## Recorded data
● ● ● ● ● ● ●
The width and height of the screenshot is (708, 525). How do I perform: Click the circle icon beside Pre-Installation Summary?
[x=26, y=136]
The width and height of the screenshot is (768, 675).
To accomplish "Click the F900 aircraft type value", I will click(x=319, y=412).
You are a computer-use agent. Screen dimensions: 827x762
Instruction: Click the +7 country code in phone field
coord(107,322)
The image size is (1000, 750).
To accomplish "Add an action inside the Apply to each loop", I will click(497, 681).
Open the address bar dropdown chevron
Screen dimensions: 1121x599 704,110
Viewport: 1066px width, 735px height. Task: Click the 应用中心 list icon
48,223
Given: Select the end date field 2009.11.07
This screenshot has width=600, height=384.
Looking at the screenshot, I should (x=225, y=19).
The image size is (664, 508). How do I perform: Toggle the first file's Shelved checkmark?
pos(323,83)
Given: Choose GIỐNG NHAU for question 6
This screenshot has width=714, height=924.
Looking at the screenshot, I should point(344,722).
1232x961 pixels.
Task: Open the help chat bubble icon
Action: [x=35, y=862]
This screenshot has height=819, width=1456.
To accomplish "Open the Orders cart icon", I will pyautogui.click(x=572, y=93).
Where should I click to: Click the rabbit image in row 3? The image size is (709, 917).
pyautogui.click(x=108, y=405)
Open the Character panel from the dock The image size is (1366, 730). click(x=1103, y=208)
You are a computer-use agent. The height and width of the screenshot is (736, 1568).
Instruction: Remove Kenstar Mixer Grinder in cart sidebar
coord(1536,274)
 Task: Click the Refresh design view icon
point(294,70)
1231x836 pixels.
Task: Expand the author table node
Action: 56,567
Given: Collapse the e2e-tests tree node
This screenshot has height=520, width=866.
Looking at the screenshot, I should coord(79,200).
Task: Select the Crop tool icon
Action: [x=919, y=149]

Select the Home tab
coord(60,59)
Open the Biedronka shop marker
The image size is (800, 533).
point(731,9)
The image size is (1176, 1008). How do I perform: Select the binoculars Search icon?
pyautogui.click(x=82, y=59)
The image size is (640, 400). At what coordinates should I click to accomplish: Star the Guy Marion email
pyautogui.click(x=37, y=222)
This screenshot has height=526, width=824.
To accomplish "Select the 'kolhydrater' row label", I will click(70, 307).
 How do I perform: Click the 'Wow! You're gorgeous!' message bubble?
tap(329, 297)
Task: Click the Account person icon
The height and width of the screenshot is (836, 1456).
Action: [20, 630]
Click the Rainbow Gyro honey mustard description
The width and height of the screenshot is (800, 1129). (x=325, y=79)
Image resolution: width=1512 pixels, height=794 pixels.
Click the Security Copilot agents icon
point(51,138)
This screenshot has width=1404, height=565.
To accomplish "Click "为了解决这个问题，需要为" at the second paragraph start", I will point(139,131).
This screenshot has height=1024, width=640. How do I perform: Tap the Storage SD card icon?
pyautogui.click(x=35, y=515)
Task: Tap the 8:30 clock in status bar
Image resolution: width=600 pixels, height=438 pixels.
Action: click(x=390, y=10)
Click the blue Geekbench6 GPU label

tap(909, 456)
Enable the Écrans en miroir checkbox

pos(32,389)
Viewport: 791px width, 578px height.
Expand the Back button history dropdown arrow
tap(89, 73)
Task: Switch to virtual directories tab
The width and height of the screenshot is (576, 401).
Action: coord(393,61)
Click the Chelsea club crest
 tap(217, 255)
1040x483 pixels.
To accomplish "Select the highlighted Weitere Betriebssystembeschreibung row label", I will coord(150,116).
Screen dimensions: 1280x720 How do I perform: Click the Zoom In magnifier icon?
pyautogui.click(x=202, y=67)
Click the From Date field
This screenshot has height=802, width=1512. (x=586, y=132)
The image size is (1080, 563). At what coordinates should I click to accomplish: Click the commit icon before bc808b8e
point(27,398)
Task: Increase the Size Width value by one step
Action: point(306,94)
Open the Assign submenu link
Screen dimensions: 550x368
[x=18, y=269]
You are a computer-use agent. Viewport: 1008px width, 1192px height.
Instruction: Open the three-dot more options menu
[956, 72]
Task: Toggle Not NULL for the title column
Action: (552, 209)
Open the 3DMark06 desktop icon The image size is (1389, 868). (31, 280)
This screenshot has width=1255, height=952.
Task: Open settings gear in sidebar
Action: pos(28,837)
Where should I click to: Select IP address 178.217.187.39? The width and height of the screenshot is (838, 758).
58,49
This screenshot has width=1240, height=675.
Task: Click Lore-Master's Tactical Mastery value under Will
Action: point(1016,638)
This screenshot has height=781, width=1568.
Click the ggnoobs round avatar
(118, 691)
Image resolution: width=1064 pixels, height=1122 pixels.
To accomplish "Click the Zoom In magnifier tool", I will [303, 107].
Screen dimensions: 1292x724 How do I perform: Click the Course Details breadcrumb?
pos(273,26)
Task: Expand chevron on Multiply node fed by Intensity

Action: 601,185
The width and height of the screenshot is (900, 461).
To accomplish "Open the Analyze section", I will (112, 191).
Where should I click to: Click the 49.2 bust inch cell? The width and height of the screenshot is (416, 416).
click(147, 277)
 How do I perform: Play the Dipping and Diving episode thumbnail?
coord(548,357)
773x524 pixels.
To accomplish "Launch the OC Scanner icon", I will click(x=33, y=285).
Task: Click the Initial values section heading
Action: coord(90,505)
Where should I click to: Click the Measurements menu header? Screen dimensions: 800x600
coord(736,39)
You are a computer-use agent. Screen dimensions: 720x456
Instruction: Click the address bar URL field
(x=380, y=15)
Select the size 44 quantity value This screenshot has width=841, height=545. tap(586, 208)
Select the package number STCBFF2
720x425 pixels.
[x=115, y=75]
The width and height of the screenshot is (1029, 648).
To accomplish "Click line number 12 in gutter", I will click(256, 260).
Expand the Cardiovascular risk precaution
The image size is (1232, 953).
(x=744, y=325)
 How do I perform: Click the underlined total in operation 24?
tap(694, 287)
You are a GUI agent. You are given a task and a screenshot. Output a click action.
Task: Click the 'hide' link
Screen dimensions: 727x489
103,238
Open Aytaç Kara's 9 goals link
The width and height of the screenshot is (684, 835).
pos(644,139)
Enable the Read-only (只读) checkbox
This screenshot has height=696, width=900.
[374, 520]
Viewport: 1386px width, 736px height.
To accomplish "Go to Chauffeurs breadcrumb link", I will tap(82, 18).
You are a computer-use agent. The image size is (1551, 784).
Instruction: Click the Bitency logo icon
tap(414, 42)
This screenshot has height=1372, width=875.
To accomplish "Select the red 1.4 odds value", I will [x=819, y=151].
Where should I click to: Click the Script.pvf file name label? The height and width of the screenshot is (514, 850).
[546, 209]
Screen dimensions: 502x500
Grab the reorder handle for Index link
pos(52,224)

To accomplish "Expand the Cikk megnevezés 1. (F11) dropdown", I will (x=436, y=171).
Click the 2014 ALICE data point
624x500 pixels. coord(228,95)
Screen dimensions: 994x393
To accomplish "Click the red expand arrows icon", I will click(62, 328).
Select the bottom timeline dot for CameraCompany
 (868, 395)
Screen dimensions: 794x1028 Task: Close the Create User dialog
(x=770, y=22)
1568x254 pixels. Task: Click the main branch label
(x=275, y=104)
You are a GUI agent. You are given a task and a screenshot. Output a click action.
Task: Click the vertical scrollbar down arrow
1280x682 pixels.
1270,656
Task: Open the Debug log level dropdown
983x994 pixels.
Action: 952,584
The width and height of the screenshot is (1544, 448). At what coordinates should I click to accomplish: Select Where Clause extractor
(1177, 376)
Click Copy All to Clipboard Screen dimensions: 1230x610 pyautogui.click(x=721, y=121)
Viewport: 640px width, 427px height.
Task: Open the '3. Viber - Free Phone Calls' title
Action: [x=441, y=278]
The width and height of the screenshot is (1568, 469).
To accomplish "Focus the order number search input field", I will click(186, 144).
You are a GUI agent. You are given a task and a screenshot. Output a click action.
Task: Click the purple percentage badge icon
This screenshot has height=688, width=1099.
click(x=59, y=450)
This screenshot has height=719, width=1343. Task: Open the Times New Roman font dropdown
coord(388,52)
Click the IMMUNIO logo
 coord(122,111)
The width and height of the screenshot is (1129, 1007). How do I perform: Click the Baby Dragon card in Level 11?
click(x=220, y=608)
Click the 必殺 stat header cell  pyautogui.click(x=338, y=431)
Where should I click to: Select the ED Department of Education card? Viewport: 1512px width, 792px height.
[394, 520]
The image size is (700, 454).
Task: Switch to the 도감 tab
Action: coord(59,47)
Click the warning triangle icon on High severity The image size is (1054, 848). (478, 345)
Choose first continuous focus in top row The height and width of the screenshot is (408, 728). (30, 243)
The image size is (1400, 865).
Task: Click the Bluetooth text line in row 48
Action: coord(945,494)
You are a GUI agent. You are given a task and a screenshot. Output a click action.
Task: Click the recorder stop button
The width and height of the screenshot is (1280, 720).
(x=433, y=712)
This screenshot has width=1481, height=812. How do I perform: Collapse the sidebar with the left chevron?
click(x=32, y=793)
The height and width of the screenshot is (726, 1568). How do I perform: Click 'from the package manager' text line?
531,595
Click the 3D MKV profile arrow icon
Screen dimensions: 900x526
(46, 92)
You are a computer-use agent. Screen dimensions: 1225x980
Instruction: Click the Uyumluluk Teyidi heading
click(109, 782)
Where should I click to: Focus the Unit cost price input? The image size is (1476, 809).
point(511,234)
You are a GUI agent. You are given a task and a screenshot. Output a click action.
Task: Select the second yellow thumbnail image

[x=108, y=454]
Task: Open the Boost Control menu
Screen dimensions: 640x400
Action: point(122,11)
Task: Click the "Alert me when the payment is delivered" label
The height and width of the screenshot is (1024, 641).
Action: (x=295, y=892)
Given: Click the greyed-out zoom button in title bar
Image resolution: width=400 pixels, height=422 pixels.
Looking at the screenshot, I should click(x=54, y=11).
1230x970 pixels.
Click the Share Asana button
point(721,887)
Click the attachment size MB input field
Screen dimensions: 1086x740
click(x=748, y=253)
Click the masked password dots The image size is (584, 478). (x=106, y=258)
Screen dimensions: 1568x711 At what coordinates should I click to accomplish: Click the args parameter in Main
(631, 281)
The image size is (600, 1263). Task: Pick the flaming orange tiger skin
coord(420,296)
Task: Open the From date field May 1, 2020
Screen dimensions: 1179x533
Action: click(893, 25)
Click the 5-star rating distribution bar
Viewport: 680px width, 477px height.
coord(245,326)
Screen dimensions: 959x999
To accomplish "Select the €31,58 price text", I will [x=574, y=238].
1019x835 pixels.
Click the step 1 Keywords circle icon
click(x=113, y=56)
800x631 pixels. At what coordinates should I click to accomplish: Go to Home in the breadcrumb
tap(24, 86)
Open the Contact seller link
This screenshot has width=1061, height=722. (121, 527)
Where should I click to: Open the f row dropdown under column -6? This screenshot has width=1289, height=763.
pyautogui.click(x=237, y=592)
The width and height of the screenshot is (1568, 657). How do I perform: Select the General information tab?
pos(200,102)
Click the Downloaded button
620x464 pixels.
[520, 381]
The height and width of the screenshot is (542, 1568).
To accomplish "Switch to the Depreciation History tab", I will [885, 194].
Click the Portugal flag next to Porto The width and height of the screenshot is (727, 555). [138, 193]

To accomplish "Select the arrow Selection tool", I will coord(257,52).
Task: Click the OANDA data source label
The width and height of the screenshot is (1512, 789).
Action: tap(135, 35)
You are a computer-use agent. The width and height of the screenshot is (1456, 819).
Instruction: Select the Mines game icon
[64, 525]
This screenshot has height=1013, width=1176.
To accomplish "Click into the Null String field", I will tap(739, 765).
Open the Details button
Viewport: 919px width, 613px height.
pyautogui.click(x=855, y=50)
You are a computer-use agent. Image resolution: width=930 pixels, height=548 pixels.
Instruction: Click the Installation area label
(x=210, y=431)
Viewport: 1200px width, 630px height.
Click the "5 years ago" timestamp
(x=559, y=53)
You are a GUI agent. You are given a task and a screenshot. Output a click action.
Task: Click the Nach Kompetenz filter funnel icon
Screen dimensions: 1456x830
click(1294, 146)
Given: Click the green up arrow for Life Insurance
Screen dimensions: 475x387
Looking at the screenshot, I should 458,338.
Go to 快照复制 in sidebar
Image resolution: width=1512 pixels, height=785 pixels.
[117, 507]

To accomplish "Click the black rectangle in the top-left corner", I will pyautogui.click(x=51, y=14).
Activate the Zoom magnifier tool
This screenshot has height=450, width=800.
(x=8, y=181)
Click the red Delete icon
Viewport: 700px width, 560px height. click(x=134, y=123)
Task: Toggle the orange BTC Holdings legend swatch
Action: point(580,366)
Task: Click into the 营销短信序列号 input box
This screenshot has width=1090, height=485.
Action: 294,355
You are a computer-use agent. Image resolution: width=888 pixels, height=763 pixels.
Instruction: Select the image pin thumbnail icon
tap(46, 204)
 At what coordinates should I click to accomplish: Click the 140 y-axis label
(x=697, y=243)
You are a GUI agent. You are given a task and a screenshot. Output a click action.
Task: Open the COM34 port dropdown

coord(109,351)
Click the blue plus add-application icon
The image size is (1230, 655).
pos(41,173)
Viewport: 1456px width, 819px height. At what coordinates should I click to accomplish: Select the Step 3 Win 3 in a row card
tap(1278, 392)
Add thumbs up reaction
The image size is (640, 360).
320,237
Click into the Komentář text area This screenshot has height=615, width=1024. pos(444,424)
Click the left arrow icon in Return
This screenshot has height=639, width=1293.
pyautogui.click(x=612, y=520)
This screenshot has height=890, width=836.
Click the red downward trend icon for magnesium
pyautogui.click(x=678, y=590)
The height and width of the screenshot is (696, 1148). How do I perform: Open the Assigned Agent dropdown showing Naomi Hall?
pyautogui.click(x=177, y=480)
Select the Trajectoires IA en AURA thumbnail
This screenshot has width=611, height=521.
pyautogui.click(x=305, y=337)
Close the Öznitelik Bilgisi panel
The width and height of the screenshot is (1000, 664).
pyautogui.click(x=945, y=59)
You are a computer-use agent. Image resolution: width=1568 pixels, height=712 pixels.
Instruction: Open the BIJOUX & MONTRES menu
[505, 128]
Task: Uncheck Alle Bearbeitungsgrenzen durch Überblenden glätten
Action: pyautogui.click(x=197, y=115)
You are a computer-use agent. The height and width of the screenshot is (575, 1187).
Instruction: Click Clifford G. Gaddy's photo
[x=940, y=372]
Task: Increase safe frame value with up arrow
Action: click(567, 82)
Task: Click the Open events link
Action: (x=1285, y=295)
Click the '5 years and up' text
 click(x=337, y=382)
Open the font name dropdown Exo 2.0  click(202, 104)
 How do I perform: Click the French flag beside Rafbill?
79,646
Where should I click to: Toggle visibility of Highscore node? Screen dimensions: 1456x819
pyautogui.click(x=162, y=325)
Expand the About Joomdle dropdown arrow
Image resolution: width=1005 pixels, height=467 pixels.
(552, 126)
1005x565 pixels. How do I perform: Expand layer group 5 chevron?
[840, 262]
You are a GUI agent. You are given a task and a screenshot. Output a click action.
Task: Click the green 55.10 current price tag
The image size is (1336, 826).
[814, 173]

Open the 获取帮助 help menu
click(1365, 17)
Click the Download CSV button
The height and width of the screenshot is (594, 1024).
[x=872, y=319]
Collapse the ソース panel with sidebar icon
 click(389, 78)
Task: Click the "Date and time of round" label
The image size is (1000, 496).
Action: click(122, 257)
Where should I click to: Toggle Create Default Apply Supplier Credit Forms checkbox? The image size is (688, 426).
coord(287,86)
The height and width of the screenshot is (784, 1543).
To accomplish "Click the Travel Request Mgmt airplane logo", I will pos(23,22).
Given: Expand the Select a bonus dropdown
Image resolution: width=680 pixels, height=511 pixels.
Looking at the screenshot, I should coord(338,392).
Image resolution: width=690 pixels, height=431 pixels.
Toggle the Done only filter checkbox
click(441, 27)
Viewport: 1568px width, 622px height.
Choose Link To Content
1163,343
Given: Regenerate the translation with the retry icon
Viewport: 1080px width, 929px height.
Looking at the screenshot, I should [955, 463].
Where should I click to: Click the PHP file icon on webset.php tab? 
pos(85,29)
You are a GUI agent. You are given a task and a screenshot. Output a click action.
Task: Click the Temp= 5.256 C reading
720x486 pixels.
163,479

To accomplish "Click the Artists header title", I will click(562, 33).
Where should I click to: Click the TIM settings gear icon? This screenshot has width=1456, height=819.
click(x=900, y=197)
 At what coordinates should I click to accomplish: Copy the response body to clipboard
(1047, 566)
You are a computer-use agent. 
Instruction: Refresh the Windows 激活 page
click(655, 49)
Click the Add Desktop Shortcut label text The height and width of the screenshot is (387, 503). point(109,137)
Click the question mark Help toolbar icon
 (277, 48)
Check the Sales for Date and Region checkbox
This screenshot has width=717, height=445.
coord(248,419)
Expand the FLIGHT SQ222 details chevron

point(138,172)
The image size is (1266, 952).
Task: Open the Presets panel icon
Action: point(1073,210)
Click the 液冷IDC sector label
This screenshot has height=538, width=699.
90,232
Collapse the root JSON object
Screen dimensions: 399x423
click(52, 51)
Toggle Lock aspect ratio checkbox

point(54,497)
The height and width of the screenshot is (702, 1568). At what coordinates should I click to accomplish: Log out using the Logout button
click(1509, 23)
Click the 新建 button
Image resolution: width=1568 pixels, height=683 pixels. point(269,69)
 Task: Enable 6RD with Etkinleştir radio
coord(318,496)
● ● ● ● ● ● ●
## Exercise prompt
Where does "computer" appear in the records above? Copy every line that has it.

## Solution for this problem
You are a computer-use agent. Screen dimensions: 827x762
You are a computer-use agent. The height and width of the screenshot is (736, 1568).
You are a computer-use agent. Viewport: 1008px width, 1192px height.
You are a computer-use agent. Screen dimensions: 720x456
You are a computer-use agent. The image size is (1551, 784).
You are a computer-use agent. Screen dimensions: 1225x980
You are a computer-use agent. The width and height of the screenshot is (1456, 819).
You are a computer-use agent. Image resolution: width=930 pixels, height=548 pixels.
You are a computer-use agent. Image resolution: width=888 pixels, height=763 pixels.
You are a computer-use agent. Image resolution: width=1568 pixels, height=712 pixels.
You are a computer-use agent. The height and width of the screenshot is (575, 1187).
You are a computer-use agent. 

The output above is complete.